Stored items:
---*---

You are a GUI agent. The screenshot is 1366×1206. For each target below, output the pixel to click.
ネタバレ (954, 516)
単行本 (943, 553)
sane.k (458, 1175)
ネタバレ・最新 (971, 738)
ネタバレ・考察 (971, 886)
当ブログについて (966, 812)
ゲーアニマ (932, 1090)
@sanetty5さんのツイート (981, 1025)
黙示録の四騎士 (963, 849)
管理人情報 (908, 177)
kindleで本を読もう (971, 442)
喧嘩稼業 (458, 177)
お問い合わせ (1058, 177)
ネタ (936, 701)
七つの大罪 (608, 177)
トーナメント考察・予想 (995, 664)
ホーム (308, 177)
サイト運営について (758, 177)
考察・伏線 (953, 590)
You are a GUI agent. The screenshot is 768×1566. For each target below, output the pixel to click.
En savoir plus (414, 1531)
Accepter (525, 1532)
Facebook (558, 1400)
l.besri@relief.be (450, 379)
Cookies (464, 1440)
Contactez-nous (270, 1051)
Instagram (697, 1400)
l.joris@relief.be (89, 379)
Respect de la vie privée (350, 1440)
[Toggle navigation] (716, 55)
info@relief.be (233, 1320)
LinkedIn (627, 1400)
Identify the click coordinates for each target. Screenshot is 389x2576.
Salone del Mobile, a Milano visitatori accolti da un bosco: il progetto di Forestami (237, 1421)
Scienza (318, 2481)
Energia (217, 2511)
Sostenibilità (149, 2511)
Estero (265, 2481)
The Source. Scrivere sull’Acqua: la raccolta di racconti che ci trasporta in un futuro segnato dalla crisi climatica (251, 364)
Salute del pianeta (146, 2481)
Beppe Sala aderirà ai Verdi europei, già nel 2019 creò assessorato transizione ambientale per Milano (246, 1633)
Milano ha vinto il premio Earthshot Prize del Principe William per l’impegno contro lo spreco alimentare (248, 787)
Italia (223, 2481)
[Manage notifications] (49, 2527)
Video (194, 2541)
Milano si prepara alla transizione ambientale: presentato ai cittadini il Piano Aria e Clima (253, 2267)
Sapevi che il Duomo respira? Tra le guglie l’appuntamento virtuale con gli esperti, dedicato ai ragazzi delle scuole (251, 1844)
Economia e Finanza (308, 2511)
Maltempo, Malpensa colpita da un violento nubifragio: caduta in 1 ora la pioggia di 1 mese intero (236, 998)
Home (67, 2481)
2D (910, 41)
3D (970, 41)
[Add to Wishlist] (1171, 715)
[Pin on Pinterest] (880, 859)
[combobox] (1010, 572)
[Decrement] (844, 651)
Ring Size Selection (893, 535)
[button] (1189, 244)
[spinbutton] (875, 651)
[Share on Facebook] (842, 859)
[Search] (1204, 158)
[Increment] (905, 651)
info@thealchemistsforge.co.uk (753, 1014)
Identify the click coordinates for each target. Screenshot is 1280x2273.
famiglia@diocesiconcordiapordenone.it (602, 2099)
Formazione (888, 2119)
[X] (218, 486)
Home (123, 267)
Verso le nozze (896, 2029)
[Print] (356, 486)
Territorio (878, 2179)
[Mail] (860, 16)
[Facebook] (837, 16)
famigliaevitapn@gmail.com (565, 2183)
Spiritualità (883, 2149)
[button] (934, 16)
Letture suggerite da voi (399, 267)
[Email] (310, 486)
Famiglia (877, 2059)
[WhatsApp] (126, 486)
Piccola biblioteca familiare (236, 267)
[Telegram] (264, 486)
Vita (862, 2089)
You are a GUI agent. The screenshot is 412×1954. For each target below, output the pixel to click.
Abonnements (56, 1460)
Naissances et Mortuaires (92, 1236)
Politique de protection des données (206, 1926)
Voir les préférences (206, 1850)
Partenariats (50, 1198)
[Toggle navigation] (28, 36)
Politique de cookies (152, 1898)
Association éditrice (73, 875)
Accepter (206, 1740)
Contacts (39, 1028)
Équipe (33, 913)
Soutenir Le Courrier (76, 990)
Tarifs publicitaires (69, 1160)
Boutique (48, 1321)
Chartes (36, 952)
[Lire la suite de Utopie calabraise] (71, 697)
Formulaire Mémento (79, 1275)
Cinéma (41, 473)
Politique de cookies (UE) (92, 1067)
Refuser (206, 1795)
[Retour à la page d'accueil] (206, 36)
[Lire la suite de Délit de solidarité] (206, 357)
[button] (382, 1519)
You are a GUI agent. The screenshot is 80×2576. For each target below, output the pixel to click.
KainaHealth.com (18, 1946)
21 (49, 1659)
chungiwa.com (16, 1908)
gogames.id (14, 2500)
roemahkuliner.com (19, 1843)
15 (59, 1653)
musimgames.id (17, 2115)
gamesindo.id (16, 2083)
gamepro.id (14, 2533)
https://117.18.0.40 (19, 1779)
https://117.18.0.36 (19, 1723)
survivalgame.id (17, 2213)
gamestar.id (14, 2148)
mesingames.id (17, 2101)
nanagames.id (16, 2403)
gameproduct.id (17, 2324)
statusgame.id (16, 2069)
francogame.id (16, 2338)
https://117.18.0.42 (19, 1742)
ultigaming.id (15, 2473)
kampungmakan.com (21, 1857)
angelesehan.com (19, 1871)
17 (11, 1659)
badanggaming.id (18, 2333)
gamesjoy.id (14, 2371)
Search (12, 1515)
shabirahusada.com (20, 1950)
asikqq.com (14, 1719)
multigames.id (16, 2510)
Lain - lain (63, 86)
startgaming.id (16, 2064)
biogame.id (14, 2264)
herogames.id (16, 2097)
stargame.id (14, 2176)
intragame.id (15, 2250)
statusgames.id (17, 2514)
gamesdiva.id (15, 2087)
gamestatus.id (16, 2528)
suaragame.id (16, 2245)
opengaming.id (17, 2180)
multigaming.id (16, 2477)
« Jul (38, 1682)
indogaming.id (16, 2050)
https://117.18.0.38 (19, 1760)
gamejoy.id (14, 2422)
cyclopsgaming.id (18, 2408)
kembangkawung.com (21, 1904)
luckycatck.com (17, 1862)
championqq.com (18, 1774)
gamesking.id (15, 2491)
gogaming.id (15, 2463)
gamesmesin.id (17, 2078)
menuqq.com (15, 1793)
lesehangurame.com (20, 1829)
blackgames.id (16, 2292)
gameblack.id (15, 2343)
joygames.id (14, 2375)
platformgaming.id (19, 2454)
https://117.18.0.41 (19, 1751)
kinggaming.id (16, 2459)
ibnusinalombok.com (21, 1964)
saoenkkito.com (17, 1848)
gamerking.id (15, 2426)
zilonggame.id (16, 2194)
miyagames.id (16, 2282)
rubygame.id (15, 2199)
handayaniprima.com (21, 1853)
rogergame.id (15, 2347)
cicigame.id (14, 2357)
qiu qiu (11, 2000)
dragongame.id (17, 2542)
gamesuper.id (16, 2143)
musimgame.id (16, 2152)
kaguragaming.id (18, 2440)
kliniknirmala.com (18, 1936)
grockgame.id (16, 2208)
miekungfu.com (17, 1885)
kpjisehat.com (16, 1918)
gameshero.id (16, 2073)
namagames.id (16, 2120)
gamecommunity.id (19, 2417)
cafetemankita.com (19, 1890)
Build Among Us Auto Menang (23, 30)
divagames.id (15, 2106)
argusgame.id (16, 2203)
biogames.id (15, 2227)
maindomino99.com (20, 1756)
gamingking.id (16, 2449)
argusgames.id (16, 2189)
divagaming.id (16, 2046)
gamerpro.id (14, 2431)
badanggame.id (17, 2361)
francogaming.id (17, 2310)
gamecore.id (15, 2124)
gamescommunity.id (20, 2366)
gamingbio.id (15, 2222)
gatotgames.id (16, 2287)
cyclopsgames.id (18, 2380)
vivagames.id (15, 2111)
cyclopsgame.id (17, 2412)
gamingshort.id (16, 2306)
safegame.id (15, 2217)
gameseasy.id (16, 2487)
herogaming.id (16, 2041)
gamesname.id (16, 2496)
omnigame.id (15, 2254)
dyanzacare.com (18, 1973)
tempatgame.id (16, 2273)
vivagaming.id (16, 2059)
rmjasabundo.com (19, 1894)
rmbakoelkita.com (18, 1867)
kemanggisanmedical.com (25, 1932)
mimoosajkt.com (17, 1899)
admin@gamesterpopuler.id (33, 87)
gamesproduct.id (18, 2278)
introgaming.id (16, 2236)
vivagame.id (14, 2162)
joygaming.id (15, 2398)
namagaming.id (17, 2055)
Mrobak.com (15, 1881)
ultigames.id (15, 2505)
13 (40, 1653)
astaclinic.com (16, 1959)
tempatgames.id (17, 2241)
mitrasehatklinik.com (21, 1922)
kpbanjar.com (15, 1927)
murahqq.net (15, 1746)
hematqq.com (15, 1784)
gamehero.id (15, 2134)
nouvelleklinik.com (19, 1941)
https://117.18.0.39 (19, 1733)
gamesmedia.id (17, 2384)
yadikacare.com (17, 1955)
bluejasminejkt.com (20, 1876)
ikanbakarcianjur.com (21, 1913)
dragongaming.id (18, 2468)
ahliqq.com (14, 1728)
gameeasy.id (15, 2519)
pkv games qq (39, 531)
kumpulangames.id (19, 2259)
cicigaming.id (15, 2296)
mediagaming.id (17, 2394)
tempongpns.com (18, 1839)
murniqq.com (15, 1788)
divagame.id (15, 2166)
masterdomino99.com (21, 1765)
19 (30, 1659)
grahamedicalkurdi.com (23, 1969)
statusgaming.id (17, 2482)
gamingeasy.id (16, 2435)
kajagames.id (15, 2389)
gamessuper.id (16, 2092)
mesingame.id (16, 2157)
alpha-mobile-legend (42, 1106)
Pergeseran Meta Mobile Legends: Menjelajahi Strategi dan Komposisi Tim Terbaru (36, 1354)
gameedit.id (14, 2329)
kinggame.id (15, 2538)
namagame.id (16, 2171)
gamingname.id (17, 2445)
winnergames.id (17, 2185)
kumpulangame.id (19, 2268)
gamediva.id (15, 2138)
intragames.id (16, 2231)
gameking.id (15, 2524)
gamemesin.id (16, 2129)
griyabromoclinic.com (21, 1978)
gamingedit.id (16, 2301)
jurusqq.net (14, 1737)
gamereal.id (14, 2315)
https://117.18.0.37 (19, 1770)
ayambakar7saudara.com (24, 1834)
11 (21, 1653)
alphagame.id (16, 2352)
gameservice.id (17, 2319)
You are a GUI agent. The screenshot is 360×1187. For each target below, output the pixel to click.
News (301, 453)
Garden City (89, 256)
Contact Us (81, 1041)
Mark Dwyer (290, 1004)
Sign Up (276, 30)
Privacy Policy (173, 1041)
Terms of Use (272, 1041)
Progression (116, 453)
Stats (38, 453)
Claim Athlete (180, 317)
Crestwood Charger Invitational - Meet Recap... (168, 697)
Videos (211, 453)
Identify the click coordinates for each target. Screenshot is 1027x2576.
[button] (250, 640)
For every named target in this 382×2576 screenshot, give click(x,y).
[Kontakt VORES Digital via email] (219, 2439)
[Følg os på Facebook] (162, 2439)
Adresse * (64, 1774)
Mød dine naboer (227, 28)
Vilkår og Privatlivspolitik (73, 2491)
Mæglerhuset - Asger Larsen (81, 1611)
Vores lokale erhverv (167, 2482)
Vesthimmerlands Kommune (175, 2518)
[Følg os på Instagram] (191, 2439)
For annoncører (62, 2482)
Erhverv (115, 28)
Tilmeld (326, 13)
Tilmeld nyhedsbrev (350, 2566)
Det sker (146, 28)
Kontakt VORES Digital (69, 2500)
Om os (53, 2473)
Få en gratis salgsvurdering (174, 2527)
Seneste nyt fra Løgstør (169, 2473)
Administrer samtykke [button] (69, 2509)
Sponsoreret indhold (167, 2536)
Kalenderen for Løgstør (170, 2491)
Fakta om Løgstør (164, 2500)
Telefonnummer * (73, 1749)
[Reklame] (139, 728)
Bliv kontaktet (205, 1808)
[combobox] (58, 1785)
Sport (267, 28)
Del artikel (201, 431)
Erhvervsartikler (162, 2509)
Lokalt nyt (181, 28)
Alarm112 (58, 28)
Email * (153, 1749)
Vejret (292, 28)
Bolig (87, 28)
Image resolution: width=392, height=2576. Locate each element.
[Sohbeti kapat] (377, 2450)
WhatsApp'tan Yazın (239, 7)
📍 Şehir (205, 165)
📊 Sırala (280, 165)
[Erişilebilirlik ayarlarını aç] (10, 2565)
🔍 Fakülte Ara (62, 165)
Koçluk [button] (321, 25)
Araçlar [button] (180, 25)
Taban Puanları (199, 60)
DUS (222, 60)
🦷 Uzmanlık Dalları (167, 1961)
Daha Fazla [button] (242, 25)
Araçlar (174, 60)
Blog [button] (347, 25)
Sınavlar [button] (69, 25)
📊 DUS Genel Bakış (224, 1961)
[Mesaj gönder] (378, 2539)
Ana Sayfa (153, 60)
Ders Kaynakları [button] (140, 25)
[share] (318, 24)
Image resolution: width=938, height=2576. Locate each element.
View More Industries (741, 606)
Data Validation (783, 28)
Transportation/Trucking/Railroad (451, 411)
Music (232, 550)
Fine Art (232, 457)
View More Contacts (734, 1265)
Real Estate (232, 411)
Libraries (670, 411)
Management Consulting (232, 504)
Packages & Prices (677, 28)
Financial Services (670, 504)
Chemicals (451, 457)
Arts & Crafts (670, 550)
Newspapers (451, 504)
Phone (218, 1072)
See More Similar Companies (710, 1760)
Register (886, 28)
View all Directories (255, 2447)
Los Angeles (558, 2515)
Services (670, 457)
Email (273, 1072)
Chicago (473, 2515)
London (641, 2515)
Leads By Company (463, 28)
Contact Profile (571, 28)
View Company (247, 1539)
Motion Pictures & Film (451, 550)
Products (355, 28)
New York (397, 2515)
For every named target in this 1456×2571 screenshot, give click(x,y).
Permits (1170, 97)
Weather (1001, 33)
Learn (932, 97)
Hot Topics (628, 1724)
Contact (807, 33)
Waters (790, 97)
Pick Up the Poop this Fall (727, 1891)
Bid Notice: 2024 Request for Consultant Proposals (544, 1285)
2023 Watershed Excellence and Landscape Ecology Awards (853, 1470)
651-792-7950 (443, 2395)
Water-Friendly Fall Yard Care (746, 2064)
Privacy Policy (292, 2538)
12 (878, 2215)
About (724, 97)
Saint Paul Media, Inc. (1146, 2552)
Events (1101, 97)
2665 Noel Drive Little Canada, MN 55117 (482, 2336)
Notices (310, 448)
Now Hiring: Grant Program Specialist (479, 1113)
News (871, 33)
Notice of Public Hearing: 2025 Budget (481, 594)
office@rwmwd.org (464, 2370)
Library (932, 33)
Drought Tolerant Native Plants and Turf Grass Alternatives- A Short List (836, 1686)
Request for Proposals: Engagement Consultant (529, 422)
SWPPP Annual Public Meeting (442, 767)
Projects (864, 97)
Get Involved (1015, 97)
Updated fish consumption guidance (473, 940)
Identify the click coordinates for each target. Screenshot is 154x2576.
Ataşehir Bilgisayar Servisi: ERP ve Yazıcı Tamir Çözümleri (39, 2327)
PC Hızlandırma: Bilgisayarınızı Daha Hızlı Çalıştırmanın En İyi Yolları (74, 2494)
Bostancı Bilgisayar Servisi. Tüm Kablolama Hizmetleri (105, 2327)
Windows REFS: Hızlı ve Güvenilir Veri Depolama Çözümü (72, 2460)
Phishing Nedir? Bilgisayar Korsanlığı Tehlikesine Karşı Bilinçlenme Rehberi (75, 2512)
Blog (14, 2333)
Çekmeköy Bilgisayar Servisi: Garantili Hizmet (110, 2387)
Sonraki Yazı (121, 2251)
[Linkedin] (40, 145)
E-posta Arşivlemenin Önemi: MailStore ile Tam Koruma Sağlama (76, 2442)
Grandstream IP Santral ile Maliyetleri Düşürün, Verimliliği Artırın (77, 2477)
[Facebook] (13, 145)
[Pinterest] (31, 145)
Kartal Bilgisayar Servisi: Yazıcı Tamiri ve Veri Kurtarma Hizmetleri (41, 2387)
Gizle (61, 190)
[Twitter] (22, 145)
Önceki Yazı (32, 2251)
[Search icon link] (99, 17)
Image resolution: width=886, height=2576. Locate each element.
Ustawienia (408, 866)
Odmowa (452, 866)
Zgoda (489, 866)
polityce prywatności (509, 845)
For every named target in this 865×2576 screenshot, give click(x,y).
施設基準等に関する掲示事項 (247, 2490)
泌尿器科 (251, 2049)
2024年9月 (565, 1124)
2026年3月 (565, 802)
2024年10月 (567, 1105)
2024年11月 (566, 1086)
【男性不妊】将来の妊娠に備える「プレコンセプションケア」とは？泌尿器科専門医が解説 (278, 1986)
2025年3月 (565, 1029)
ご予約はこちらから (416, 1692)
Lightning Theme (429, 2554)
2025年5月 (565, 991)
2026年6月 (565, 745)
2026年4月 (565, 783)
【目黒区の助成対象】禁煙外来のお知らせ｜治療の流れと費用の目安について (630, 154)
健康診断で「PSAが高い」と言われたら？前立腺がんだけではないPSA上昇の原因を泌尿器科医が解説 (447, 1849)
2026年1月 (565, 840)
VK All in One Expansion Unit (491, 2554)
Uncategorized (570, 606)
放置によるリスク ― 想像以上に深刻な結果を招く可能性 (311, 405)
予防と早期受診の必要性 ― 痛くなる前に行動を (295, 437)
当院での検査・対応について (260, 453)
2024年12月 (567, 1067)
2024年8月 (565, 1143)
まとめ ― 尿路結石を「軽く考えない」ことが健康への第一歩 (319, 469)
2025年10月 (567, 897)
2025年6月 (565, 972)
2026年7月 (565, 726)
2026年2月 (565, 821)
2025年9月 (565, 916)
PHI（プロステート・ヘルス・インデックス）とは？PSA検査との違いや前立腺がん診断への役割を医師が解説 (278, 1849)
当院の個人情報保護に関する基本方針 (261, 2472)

---*---

_Task requirements:_
In the records above, the line with "Ara (62, 165)" marks the start and the line with "Ders Kaynakları [button] (140, 25)" marks the end; copy that stretch exactly, both lines included, and nothing else.

_Answer area:_
🔍 Fakülte Ara (62, 165)
Koçluk [button] (321, 25)
Araçlar [button] (180, 25)
Taban Puanları (199, 60)
DUS (222, 60)
🦷 Uzmanlık Dalları (167, 1961)
Daha Fazla [button] (242, 25)
Araçlar (174, 60)
Blog [button] (347, 25)
Sınavlar [button] (69, 25)
📊 DUS Genel Bakış (224, 1961)
[Mesaj gönder] (378, 2539)
Ana Sayfa (153, 60)
Ders Kaynakları [button] (140, 25)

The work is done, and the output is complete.